Nevertheless, concerns about fairness remain.
Like many modern ICO projects, Ranger adopted a proportional allocation model in the case of oversubscription. This means that everyone should receive tokens in proportion to their contributions. At least in theory. However, research by Blockworks indicates that this model often favors participants who can afford to oversubscribe. Smaller contributors typically receive a disproportionate allocation of tokens.

But there is no simple solution to this.
Ranger attempted to address this issue by reserving a separate allocation pool for users who had participated in the ecosystem before the sale. This mitigated the impact but did not completely eliminate the dilemma of choosing between broadly acquiring tokens and actually owning them.
The data from Trove and Ranger collectively indicate that ICOs still face many limitations nearly a decade after their initial explosion. The old ICO model heavily relied on Telegram announcements, narratives, and market hype.
Newer models depend on structured mechanisms to demonstrate their restraint, including vesting schedules, governance frameworks, fund management rules, and allocation formulas. These tools are often mandated by platforms like MetaDAO, helping to limit the discretion of issuing teams. However, these tools can only reduce risk, not eliminate it entirely.
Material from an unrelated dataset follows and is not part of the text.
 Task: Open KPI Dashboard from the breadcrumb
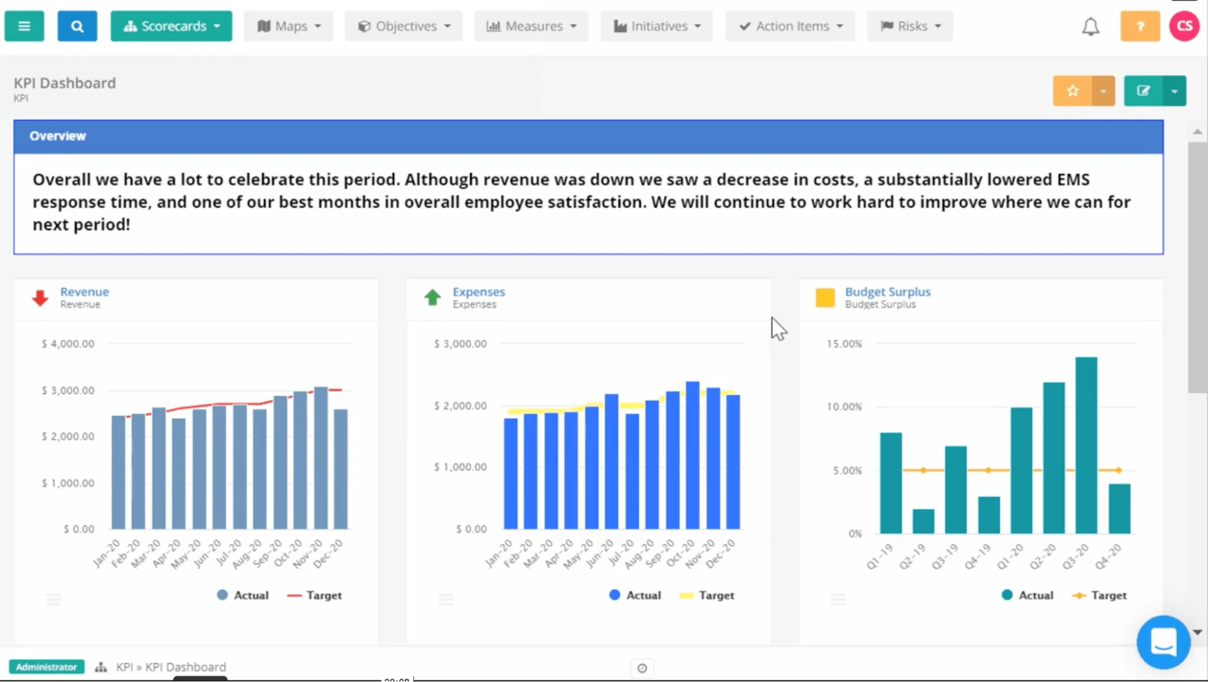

These events raise key questions that every team needs to answer in future ICOs: "Who decides when the team can change plans?" "Who controls the capital after fundraising is complete?" "What mechanisms are available to contributors when expectations are not met?"
These events have sparked some critical questions that every ICO project team will need to address in the future: "Who decides when the team can change plans?" "Who controls the funds after fundraising is completed?" "What remedies are available to contributors when expectations are not met?"
However, the case of Trove does need correction. Changing the blockchain on which the project plan is launched cannot be a decision made overnight. The best way to make amends is for Trove to properly handle its relationship with investors. In this case, that might mean full refunds and a re-sale under the revised assumptions.
While this is the best solution, Trove still faces significant challenges in achieving it. Funds may have already been allocated, operational costs may have been incurred, and partial refunds may have already been issued. Withdrawing operations at this stage could lead to legal, logistical, and reputational complexities. But these are the costs of remedying the chaos that has led to the current situation.
Trove's next steps could set a precedent for ICOs this year. The ICO market is returning to a more cautious environment, where participants no longer misinterpret oversubscription as consensus and no longer confuse participation with protection for fundraisers. Only a well-structured system can provide a trustworthy (if not foolproof) crowdfunding experience.